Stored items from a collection
================
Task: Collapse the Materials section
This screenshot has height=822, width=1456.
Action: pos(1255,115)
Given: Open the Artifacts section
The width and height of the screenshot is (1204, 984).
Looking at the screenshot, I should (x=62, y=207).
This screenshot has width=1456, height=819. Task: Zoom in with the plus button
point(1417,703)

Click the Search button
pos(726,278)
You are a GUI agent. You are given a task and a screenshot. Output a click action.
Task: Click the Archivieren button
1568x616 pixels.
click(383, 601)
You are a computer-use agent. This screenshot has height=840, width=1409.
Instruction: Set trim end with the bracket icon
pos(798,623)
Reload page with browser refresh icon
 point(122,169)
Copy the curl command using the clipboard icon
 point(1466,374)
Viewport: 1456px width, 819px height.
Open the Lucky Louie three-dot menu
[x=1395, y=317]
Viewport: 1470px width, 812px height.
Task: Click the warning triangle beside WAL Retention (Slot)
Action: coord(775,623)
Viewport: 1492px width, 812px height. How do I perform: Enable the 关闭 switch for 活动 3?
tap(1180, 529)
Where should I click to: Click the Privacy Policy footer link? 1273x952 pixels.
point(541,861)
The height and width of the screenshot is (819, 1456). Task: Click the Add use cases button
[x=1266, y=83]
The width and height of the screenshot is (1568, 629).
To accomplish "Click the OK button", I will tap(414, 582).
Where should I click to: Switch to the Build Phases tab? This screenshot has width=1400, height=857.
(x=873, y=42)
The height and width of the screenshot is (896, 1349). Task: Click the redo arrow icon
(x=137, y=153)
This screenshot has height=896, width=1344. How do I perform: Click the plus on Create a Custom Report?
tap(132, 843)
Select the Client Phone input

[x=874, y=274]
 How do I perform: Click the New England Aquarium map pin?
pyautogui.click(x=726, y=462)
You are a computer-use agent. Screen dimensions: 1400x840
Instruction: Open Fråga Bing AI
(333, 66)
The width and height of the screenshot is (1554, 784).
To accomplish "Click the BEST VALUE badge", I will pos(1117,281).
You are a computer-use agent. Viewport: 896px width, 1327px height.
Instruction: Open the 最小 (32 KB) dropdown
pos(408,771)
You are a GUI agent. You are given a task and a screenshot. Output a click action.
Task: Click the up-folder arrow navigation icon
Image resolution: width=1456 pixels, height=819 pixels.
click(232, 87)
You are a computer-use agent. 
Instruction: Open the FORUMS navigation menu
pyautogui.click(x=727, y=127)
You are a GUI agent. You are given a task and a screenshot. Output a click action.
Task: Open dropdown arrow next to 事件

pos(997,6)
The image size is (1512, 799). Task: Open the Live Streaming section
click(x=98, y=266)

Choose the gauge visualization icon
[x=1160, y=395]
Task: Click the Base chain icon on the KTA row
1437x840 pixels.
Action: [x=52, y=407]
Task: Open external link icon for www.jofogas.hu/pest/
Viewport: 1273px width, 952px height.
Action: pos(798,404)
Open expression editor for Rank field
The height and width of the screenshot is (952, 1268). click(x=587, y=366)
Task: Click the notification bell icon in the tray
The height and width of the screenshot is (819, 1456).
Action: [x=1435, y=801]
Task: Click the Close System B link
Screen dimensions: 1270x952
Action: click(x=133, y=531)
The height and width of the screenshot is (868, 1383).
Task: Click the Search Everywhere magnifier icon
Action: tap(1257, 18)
================
[Task description] Down to the final line, the data above must be copied exactly.

[Solution]
Task: Collapse the Materials section
This screenshot has height=822, width=1456.
Action: pos(1255,115)
Given: Open the Artifacts section
The width and height of the screenshot is (1204, 984).
Looking at the screenshot, I should (x=62, y=207).
This screenshot has width=1456, height=819. Task: Zoom in with the plus button
point(1417,703)

Click the Search button
pos(726,278)
You are a GUI agent. You are given a task and a screenshot. Output a click action.
Task: Click the Archivieren button
1568x616 pixels.
click(383, 601)
You are a computer-use agent. This screenshot has height=840, width=1409.
Instruction: Set trim end with the bracket icon
pos(798,623)
Reload page with browser refresh icon
 point(122,169)
Copy the curl command using the clipboard icon
 point(1466,374)
Viewport: 1456px width, 819px height.
Open the Lucky Louie three-dot menu
[x=1395, y=317]
Viewport: 1470px width, 812px height.
Task: Click the warning triangle beside WAL Retention (Slot)
Action: coord(775,623)
Viewport: 1492px width, 812px height. How do I perform: Enable the 关闭 switch for 活动 3?
tap(1180, 529)
Where should I click to: Click the Privacy Policy footer link? 1273x952 pixels.
point(541,861)
The height and width of the screenshot is (819, 1456). Task: Click the Add use cases button
[x=1266, y=83]
The width and height of the screenshot is (1568, 629).
To accomplish "Click the OK button", I will tap(414, 582).
Where should I click to: Switch to the Build Phases tab? This screenshot has width=1400, height=857.
(x=873, y=42)
The height and width of the screenshot is (896, 1349). Task: Click the redo arrow icon
(x=137, y=153)
This screenshot has height=896, width=1344. How do I perform: Click the plus on Create a Custom Report?
tap(132, 843)
Select the Client Phone input

[x=874, y=274]
 How do I perform: Click the New England Aquarium map pin?
pyautogui.click(x=726, y=462)
You are a computer-use agent. Screen dimensions: 1400x840
Instruction: Open Fråga Bing AI
(333, 66)
The width and height of the screenshot is (1554, 784).
To accomplish "Click the BEST VALUE badge", I will pos(1117,281).
You are a computer-use agent. Viewport: 896px width, 1327px height.
Instruction: Open the 最小 (32 KB) dropdown
pos(408,771)
You are a GUI agent. You are given a task and a screenshot. Output a click action.
Task: Click the up-folder arrow navigation icon
Image resolution: width=1456 pixels, height=819 pixels.
click(232, 87)
You are a computer-use agent. 
Instruction: Open the FORUMS navigation menu
pyautogui.click(x=727, y=127)
You are a GUI agent. You are given a task and a screenshot. Output a click action.
Task: Open dropdown arrow next to 事件

pos(997,6)
The image size is (1512, 799). Task: Open the Live Streaming section
click(x=98, y=266)

Choose the gauge visualization icon
[x=1160, y=395]
Task: Click the Base chain icon on the KTA row
1437x840 pixels.
Action: [x=52, y=407]
Task: Open external link icon for www.jofogas.hu/pest/
Viewport: 1273px width, 952px height.
Action: pos(798,404)
Open expression editor for Rank field
The height and width of the screenshot is (952, 1268). click(x=587, y=366)
Task: Click the notification bell icon in the tray
The height and width of the screenshot is (819, 1456).
Action: [x=1435, y=801]
Task: Click the Close System B link
Screen dimensions: 1270x952
Action: click(x=133, y=531)
The height and width of the screenshot is (868, 1383).
Task: Click the Search Everywhere magnifier icon
Action: tap(1257, 18)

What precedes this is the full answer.